TEXT TO READ |
---
Casarecce with romanesco cauliflower

This is one of my favourites: pasta with Romanesco cauliflower (cavolfiore romanesco). I made today’s recipe also because I was feeling inspired by a cookery class I did with a friend who’s originally from Puglia a short while ago. We cooked orecchiette with cime di rapa or turnip greens, and she told us how her family used to eat all together, sometimes thirty people at a time on their masseria or farmhouse in Puglia. Which in turn reminded me of eating the best pasta with chickpeas I have ever eaten in a restaurant in the centre of Lecce years ago. I don’t know the name of the restaurant, but I’m hoping if I go back there I might chance on it, and the familiarity of a street take me back there.

This dish also reminds me of my neighbour from Salento. When my kids were kids were little, she used to knock on my door and bring me up dishes of things to try. She’d arrived from the south, I’d arrived from the north. I always like to think of it as our form of communion over food. She taught me possibvly more than anyone that you really don’t need a long list of ingredients to make good food. This is everyday eating around the kitchen table, food that feeds and sustains us, and especially when times may be difficult.

Today I made it for lunch. My friend from Puglia would say that you should cook the cauliflower with the pasta in a pan of boiling water. I actually cooked the cauliflower early this morning. The idea is that if I do it early I don’t get to lunchtime where I’m running off to pick up my kids and still wondering “what shall I give them?!!” Of course it doesn’t always happen, the early morning cooking. I’d hate this to pass as some kind of domestic bliss.

Today I made enough to have leftovers, but for a family of four, I would suggest the following:

One head of Romanesco cauliflower

350g short pasta

1 garlic clove

2 dried chillis

Extra virgin olive oil

Boil. or steam the cauliflower until it’s just cooked. In the meantime, put the water on for the pasta. You need about a litre for every 100g of pasta, so three and half litres for 350g.

Take a large frying pan and put in some extra virgin olive oil. Then peel the garlic. You can either chop it finely or leave it whole. The same applies for the chillis. I usually leave both garlic and chillis whole and just use them to add flavour, then take them out just before serving.
---
MATERIAL PROVIDED |

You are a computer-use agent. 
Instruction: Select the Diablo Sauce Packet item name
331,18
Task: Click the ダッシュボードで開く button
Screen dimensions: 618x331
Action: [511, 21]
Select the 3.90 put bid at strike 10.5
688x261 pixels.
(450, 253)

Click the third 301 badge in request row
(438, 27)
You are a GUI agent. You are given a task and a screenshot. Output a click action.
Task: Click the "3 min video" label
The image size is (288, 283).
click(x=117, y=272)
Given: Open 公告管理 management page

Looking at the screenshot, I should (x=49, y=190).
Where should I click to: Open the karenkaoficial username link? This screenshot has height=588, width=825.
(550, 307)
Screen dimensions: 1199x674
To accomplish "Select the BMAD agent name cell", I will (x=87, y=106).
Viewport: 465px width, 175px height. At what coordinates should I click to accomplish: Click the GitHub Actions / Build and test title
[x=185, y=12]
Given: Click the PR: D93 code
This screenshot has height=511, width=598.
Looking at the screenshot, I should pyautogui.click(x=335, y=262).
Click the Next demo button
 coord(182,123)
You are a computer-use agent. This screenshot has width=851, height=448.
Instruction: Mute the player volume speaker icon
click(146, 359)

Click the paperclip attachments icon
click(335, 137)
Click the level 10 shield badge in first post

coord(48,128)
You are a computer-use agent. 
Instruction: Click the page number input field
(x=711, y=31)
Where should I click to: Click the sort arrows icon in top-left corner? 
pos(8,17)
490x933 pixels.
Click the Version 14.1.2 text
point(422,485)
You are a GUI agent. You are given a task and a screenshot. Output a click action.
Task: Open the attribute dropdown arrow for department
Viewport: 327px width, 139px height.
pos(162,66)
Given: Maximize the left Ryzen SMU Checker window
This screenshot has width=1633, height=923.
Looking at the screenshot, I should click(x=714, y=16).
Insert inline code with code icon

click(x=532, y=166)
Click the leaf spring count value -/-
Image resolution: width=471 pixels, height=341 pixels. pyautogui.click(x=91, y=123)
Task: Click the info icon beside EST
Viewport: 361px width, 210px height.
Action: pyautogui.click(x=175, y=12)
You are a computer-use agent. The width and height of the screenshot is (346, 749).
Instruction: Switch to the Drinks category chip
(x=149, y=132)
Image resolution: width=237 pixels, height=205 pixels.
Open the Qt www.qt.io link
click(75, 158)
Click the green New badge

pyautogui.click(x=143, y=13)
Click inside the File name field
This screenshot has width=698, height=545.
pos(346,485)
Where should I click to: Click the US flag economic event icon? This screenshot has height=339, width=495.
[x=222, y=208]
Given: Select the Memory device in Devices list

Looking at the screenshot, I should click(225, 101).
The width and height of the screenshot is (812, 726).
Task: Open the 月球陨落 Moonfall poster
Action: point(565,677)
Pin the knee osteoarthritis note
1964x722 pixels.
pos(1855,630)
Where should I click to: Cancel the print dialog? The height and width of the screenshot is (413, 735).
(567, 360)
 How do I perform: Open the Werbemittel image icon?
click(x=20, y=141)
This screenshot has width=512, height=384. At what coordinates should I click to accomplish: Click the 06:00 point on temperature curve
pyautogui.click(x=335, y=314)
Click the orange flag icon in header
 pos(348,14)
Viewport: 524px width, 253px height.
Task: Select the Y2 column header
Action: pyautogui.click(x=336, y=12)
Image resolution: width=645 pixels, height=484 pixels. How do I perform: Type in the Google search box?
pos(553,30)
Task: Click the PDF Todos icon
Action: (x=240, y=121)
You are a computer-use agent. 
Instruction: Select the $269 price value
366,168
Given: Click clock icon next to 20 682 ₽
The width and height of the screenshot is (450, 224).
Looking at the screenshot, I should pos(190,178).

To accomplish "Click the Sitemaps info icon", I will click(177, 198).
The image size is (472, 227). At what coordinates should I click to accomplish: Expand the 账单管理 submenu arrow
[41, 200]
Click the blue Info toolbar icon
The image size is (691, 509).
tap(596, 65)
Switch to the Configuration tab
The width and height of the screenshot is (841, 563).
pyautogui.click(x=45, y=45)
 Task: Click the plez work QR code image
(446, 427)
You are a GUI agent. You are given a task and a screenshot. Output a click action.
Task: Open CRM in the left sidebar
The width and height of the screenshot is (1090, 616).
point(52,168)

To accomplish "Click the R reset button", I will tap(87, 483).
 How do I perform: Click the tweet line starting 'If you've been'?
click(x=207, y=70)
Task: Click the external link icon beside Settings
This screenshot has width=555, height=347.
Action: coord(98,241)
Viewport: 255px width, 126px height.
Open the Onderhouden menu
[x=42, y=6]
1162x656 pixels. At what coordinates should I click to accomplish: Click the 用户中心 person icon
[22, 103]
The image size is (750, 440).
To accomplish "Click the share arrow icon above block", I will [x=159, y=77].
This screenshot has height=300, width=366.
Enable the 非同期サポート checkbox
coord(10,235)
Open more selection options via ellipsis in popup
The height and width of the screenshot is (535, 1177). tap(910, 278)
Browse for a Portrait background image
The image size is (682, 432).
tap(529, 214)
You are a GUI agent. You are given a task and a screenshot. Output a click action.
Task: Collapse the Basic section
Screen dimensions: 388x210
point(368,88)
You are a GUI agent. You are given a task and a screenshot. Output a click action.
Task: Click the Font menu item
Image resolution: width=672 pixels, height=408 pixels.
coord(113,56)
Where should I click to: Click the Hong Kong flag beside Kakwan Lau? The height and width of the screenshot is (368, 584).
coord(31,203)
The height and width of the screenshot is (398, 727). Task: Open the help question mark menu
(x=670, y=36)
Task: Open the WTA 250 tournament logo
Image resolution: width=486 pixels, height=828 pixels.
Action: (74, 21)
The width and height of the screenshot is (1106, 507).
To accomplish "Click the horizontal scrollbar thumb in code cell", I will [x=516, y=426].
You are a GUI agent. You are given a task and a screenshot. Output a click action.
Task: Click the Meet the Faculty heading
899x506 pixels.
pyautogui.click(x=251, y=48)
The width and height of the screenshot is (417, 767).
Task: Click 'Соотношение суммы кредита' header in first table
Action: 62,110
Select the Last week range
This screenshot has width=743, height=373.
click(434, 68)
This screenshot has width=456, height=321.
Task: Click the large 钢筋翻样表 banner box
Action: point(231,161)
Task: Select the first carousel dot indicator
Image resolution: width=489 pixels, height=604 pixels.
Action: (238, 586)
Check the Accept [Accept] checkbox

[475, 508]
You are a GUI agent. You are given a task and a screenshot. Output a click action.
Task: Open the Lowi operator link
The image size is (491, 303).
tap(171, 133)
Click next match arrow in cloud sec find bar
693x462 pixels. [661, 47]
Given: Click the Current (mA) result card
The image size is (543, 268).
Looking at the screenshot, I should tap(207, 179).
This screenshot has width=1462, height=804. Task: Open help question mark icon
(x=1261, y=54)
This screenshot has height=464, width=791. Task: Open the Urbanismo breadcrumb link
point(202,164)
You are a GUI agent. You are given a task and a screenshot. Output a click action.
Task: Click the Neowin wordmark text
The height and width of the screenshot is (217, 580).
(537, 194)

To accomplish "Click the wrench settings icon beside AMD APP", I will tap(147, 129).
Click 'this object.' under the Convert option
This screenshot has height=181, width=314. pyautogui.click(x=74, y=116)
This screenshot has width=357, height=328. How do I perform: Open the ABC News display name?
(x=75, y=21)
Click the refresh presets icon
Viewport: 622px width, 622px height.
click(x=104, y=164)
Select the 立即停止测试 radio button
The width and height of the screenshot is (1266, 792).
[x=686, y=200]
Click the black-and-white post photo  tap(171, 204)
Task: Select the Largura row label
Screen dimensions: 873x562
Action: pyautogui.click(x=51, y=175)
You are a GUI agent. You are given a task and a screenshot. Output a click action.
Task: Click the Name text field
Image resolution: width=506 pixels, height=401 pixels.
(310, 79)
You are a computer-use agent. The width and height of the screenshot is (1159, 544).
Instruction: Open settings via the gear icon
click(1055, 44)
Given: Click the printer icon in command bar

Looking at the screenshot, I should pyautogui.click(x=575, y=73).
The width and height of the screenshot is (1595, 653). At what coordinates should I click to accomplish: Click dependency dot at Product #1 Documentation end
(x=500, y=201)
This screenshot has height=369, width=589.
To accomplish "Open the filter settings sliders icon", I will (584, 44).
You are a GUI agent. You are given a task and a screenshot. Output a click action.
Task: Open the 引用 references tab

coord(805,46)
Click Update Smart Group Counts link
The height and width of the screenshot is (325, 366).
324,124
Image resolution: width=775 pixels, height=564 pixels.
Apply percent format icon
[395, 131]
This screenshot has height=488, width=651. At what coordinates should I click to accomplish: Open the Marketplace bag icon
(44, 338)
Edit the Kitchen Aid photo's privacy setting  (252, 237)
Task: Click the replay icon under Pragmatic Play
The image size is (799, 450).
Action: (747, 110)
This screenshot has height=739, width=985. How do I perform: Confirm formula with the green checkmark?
---
CHALLENGE |
Please rewrite the pasta recipe from "Boil. or steam" to "just before serving.", putting "skillet" in place of "frying pan".

FINAL RESULT |
Boil. or steam the cauliflower until it’s just cooked. In the meantime, put the water on for the pasta. You need about a litre for every 100g of pasta, so three and half litres for 350g.

Take a large skillet and put in some extra virgin olive oil. Then peel the garlic. You can either chop it finely or leave it whole. The same applies for the chillis. I usually leave both garlic and chillis whole and just use them to add flavour, then take them out just before serving.